Mientras, el Túnez de provincias respira con un pulso propio, distinto del capitalino y sus pujos mundanos. No es menos vivo o más acomodaticio, al contrario, es más radical en la expresión de sus demandas: durante casi una década, las huelgas de la minería de Sfax y Gafsa precedieron a la revolución en la movilización social y sindical. Y fue en Sidi Bouzid, una de esas ciudades del interior, donde se inmoló Mohamed Bouazizi, el vendedor ambulante cuyo gesto incitó el levantamiento popular masivo. Hay que tener en cuenta este contexto para comprender cómo un joven de 21 años, estudiante de ingeniería de la Universidad de Kairuán, la capital histórica del Túnez islámico, situada en el centro del país, coge un Kalashnikov y la emprende a tiros con los turistas europeos que disfrutan del sol de Susa. “Vete a casa. No he venido a matarte a ti sino a los turistas”, le dijo a un chaval tunecino que le hizo frente.
El objetivo del terrorista era claro. Para Seifeddine Rezgui, el yihadista reivindicado como suyo por el Estado Islámico pero al que no se le conocían inquietudes salafistas sino raperas, la violencia está reglada y medida en los términos propios de la realidad tunecina: el turismo supone el 15% del PIB, y su colapso arrastra a la economía del país en su conjunto. Pero además, en términos simbólicos, la violencia yihadista contra el turismo de playa y museo golpea donde más les duele a las élites tunecinas: en la imagen cosmopolita que el país proyecta de modernidad a la occidental.
Cuando el yihadismo sacude Túnez, Europa tiembla. No se trata solo de que las víctimas sean francesas, alemanas, británicas o españolas. Este pequeño país árabe resulta a ojos europeos más mediterráneo, más nuestro, más occidental. Desde hace décadas no ha dejado de ser visto como una excepción en un entorno hostil, encajonado entre los irreductibles libios y argelinos que tantos quebraderos de cabeza han dado a Europa antes y después de la independencia. Pero el atentado de Susa del pasado junio, tras el de El Bardo en marzo, nos recuerda que en Túnez las demandas de la revolución están por satisfacer, que la democracia no es una declaración de intenciones, y que únicamente el proyecto de un Mediterráneo común puede salvarnos a todos, Sur y Norte por igual.

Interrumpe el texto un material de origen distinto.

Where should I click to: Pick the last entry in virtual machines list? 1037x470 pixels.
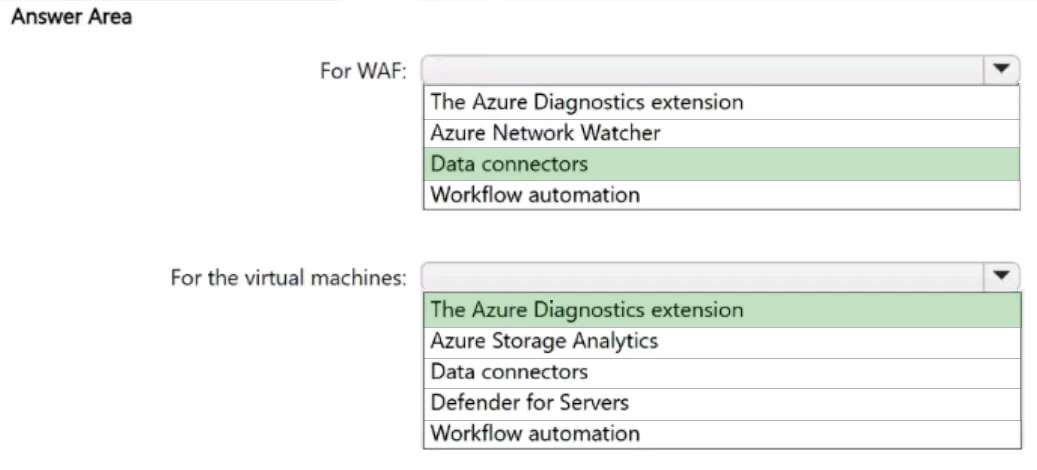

El presidente tunecino, Beji Caid Essebsi, declaró a renglón seguido de la última matanza que “Túnez solo no puede luchar contra el terrorismo, hace falta una estrategia conjunta”. Tiene razón, aunque no solo en el sentido de las medidas de urgencia adoptadas ni de la enésima ronda de contactos políticos para sacar adelante una restrictiva ley de seguridad. Por más que se cierren mezquitas de prédica salafista, se levanten vallas estilo Melilla y un Ejército mal pertrechado se vuelque en el control de 1500 kilómetros de frontera con Libia y Argelia, no se va atajar el yihadismo. Lo que urge es completar el proceso revolucionario: faltan el pan y la justicia social. Es muy tarde ya para Libia, para Siria y casi para Egipto, países en los que en menos de tres años una generación entera se ha perdido en la guerra o en la cárcel. Pero de Túnez podría volver a surgir el impulso solidario y auténticamente internacionalista que redimiera al Mediterráneo. Por desgracia, no parece que los actuales líderes de la Unión Europa lo vean en estos términos.